(Pixel coordinate grounding data)
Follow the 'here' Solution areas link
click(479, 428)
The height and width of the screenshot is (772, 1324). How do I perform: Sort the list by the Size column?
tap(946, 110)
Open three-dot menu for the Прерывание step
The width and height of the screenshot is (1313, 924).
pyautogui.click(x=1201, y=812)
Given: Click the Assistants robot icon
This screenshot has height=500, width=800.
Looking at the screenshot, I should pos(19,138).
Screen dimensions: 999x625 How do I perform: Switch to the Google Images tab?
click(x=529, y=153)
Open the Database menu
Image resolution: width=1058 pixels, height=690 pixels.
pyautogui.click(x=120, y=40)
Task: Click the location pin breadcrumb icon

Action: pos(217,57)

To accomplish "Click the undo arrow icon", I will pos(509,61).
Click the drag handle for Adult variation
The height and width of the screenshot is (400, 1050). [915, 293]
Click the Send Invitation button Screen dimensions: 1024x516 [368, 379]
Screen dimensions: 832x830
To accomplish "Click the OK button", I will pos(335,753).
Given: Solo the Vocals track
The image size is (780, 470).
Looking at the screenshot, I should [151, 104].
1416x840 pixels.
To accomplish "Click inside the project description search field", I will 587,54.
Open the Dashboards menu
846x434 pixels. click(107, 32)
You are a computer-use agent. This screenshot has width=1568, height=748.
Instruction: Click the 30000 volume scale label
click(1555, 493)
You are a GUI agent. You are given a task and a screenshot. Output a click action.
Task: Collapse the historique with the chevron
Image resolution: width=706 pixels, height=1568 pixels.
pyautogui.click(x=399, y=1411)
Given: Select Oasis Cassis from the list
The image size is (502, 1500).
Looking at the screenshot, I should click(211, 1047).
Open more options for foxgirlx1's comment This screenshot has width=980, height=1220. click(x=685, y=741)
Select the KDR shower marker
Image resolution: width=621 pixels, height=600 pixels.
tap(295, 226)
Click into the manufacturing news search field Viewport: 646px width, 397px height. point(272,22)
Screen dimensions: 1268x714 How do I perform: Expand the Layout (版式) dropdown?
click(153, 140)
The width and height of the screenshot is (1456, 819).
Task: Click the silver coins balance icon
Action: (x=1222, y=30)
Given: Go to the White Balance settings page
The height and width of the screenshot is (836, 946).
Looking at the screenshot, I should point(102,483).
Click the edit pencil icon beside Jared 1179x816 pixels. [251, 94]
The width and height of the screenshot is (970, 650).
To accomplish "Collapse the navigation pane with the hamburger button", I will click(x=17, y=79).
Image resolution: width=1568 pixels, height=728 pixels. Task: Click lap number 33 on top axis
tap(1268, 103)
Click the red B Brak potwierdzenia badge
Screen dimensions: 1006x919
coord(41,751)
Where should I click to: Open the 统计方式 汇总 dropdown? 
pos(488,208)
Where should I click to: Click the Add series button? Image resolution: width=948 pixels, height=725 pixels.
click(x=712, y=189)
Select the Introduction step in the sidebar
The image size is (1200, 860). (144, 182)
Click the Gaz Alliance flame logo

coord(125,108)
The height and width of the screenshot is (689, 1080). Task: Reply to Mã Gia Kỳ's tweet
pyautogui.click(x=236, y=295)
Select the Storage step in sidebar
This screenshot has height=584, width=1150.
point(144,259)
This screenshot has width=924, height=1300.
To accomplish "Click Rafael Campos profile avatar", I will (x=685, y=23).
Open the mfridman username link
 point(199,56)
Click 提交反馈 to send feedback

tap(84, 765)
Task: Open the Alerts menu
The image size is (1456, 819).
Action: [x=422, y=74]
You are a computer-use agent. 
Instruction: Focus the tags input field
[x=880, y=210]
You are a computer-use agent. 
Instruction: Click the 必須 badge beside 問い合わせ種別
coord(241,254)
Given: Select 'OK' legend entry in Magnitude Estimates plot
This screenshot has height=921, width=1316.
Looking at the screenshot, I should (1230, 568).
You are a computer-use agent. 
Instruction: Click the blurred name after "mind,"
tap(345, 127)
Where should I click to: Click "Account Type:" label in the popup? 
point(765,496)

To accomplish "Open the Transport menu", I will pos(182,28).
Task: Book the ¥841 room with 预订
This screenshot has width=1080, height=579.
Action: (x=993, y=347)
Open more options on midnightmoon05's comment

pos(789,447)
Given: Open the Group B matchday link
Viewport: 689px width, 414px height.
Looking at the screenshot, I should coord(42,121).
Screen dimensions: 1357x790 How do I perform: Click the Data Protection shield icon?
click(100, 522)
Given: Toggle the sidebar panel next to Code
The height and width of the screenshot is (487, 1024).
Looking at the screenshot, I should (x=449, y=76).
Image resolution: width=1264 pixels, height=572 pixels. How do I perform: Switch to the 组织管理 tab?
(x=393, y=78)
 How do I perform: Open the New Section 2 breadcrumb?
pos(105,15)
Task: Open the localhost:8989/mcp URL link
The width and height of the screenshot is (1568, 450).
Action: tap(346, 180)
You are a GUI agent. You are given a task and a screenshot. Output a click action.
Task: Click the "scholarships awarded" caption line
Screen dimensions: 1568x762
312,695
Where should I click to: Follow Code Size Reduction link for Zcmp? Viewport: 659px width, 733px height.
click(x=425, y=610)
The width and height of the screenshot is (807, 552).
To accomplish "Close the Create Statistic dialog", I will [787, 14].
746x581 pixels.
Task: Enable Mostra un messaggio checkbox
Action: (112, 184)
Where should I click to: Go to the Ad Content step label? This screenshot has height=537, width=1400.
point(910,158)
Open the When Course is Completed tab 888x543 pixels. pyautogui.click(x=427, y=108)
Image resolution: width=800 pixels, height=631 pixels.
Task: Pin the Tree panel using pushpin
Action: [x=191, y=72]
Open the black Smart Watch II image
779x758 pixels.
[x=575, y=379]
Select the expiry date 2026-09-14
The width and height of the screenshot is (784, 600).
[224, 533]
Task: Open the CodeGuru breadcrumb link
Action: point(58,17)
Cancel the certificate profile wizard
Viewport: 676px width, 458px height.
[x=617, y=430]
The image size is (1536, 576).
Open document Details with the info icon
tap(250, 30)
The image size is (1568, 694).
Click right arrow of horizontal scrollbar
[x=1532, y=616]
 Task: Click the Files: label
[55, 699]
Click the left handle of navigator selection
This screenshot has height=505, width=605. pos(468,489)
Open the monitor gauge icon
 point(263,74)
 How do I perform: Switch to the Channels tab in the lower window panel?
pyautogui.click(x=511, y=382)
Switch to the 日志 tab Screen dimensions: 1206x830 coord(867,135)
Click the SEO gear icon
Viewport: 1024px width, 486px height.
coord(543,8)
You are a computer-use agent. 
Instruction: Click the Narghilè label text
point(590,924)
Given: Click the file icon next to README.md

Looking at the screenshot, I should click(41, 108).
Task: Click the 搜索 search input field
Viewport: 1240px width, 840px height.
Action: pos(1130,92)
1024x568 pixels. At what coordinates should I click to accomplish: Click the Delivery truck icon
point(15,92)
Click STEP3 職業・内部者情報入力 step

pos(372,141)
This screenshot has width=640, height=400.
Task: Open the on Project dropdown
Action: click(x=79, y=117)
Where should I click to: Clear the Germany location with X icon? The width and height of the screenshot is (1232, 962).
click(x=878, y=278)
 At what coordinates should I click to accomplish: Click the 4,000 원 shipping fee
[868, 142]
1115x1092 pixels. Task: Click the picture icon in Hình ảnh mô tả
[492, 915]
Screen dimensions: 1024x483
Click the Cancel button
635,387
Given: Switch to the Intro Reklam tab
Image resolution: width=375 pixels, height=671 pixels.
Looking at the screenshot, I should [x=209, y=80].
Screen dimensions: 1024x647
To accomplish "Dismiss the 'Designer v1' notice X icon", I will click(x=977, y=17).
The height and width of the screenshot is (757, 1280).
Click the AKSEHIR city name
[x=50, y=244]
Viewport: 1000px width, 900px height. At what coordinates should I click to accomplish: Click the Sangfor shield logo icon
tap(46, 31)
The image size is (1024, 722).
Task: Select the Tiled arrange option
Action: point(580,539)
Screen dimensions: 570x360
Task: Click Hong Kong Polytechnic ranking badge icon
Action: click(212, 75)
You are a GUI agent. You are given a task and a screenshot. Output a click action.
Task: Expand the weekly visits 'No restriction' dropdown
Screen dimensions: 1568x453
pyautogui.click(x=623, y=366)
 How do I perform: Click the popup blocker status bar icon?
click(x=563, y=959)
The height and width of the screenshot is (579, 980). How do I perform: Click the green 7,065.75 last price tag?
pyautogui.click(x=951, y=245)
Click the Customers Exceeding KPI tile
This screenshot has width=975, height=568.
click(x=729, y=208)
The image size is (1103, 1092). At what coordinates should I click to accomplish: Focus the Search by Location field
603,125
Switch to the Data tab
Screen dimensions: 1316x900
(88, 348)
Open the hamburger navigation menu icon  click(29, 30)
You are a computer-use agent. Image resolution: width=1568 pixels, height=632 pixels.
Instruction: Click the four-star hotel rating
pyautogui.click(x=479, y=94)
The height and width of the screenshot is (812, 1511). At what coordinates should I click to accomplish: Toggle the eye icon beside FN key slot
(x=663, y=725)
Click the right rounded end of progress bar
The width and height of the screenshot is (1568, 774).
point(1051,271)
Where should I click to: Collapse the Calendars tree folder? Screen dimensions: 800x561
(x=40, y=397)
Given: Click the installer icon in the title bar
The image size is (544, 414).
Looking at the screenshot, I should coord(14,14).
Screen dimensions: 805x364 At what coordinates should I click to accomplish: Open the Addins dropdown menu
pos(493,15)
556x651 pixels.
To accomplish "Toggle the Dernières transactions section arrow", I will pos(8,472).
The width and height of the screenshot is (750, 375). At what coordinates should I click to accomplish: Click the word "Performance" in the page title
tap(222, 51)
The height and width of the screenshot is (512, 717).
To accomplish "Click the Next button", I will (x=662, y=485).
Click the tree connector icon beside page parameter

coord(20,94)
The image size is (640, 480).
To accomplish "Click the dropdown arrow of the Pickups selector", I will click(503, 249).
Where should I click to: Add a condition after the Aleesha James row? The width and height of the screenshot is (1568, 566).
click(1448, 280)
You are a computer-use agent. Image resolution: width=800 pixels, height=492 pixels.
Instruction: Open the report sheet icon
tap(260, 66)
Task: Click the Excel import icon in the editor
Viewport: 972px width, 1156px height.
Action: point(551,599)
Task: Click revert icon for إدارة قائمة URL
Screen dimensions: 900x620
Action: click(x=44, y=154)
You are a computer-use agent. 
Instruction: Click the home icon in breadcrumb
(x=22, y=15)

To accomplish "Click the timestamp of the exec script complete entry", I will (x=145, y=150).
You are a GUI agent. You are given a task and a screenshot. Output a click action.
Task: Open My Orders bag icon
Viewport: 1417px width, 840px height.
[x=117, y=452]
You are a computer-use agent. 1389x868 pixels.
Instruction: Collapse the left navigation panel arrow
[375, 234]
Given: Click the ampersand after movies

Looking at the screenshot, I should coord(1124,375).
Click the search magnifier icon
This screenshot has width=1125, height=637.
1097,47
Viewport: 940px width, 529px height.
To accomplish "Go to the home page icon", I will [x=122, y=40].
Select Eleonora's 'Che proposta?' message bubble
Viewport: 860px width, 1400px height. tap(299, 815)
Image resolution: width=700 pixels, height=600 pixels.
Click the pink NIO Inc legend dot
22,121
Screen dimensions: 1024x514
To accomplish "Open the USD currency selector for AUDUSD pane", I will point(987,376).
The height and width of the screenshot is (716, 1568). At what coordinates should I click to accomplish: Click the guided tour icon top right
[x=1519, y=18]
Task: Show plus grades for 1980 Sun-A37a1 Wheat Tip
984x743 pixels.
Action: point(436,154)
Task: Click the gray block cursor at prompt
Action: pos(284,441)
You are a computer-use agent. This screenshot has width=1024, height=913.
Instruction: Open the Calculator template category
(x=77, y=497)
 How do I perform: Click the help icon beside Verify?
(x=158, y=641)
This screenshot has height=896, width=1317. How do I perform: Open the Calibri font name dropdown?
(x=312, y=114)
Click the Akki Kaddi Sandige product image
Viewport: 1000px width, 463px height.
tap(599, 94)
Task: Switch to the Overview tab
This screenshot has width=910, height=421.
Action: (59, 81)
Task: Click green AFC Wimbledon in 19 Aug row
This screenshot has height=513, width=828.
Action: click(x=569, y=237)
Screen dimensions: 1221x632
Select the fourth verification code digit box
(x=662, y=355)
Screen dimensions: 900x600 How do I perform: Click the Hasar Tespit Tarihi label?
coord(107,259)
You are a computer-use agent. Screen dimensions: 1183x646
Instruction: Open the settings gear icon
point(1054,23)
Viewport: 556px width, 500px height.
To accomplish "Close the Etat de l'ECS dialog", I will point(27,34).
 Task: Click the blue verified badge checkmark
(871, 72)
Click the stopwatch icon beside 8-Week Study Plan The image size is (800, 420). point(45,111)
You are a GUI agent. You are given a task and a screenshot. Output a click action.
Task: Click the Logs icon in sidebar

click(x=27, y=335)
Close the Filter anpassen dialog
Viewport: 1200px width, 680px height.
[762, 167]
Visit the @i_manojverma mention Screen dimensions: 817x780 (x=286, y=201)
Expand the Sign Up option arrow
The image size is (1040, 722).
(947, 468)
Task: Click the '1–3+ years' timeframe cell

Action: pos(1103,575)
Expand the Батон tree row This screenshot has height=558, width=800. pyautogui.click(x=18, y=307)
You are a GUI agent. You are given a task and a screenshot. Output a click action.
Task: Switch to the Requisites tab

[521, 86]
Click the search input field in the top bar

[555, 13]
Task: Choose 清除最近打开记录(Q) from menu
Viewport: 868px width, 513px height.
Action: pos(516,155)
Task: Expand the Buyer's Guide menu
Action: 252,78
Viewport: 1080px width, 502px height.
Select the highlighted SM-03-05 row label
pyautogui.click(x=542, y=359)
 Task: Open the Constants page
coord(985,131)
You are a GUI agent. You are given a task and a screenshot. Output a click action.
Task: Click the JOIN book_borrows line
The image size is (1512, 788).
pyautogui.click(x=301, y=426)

> [Directions for this task]: In the records above, some lines hold the word "profile"; copy each such line.

> [Task response]:
To accomplish "Click Rafael Campos profile avatar", I will (x=685, y=23).
Cancel the certificate profile wizard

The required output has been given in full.